It took longer than expected but Cameco (CCO-T, CCJ-N) has cleared all the regulatory hurdles and has closed its acquisition of nuclear fuels trader NUKEM Energy GmbH (NUKEM).
The deal was expected to close in the fourth quarter of 2012, but required approvals from German, American and Chinese authorities, which slightly dragged out the process.
NUKEM has offices in the U.S. and Germany, and the need for Chinese approval is connected to both NUKEM and Cameco having large clients there. The Chinese approval was said to be the last one received.
Despite the lag, Cameco’s move may ultimately prove well-timed, as many things are falling in place for the uranium market.
A more pro-nuclear government in Japan, renewed Chinese support for reactor development, and the winding down of the Megatons to Megawatts deal signed between Russian and the U.S. some 20 years ago that saw Russian nuclear warheads turned into American electricity, are all key factors that analysts suggest support a bullish outlook on the commodity.
The NUKEM deal is directly related to the Megaton to Megawatts deal, which is set to end this year.
The deal also fits with Cameco’s long term positioning on both the production and retail side.
In five years time, the company plans to double output to 40 million lbs. But while it waits for that production to come on stream, NUKEM will provide access to uranium stockpiles it otherwise wouldn’t have access to.
In 2011 NUKEM sold 12 million lbs. of uranium and it expects to sell 10 million to 15 million lbs for all of 2012.
For its part, Cameco sold 33 million lbs of U3O8 in 2011, meaning that, combined, the two companies were in on roughly a quarter of all uranium sales that year.
Cameco’s corporate rationale for the deal is that acquiring NUKEM compliments its business, strengthens its position in markets, and improves its access to unconventional and secondary supply.
That last point is connected to NUKEM being one of the main sellers of Russian Nuclear warheads. NUKEM currently has sales contracts that include roughly 4.5 million lbs. of uranium under that deal.
But Cameco spokesperson Robert Gereghty says the company is confident that NUKEM will have additional secondary supplies after that deal expires at the end of the year.
And that is the key point.
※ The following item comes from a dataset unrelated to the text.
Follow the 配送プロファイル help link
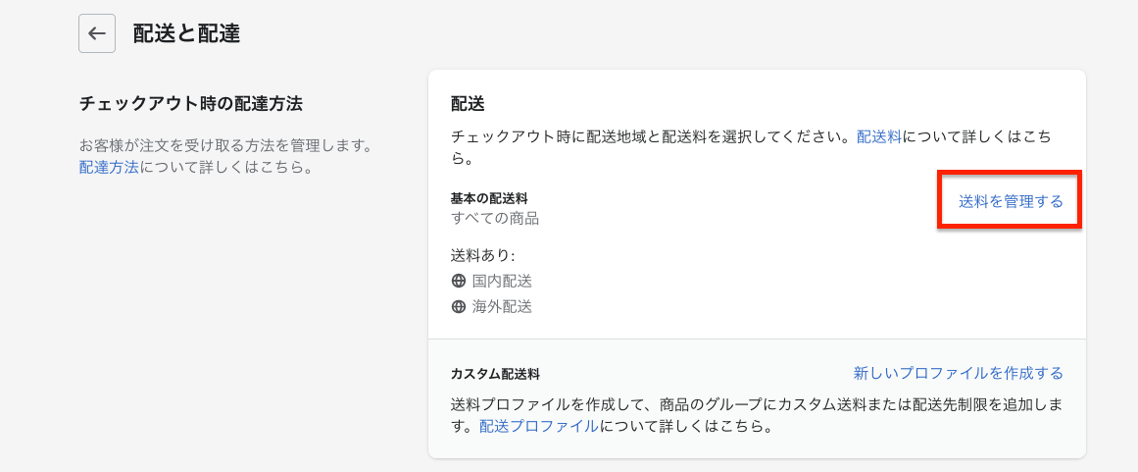 coord(539,426)
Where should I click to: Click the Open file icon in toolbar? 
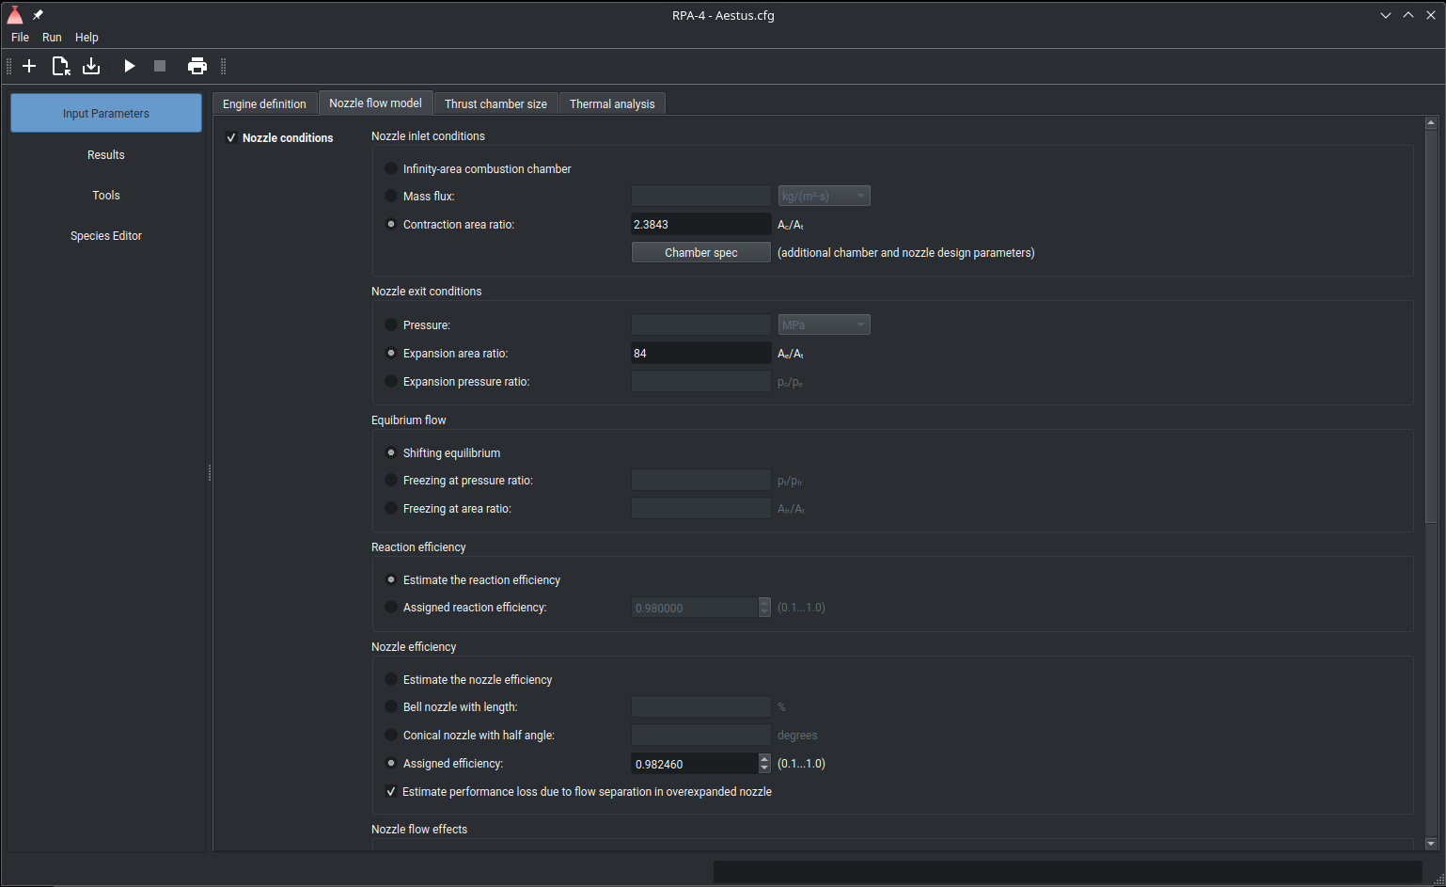click(x=61, y=66)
Acquiring NUKEM gets Cameco into the world of secondary sources at a time when the shortfall of supply relative to demand is already wide and will likely only grow.
The Megaton’s to Megawatts program had been filling much of that gap for many years, but when it expires, NUKEM should have the contacts and expertise to source out more material, especially in places like Uzbekistan and Kazakhstan.
“These guys are experts at finding this material, acting as a broker and putting it on the market,” Tim Gitzle Cameco’s CEO told the Regina Leader-Post. “It’s not something we’ve done, but we know the [secondary] market is there, [and] we’d rather be in it than watch it happen.”
Such expertise means Cameco will leave NUKEM alone and let it do its thing rather than merge it with its own marketing department.
“We appreciate the value they bring and the different business model they have,” Gereghty says, “and also there is the issue of comfort from the customer’s side. NUKEM has a 50 year relationship with some its customers.”
Cameco says NUKEM’s key personnel have committed to remain on board.
The deal for NUKEM was done by paying a private equity firm, Advent International, US$140 million and called for Cameco to assume NUKEM's net debt of US$111 million.
While that is a lofty sum, it is considerably less than the amount of debt on its balance sheet when the deal was first announced in May of last year. At that point the debt stood at US$164 million. The reduction came thanks to cash generated from NUKEM’s ongoing business activities.
The deal also requires Cameco to pay Advent a share of NUKEM's 2012 earnings and it might also have to make additional payments in 2015 depending on financial results from 2013 and 2014.
BMO Capital Markets analyst Edward Sterck said the closing of the deal was “potentially positive” news.
BMO has Cameco rated as Outperform with a target price of $25.00. Cameco stock was trading for $19.70 in Toronto on January 9 — up roughly 1% or 15¢ on roughly 400,000 shares traded.
“Based on BMO Research’s estimates and NUKEM's historical accounts, the division is forecast to contribute [roughly] 10% of Cameco’s 2013 EBITDA,” Sterck wrote in his research note.
He cautioned that Cameco has not issued any guidance related to the acquisition, but expects to see such forecasts as part of the company’s full-year results released on February 8.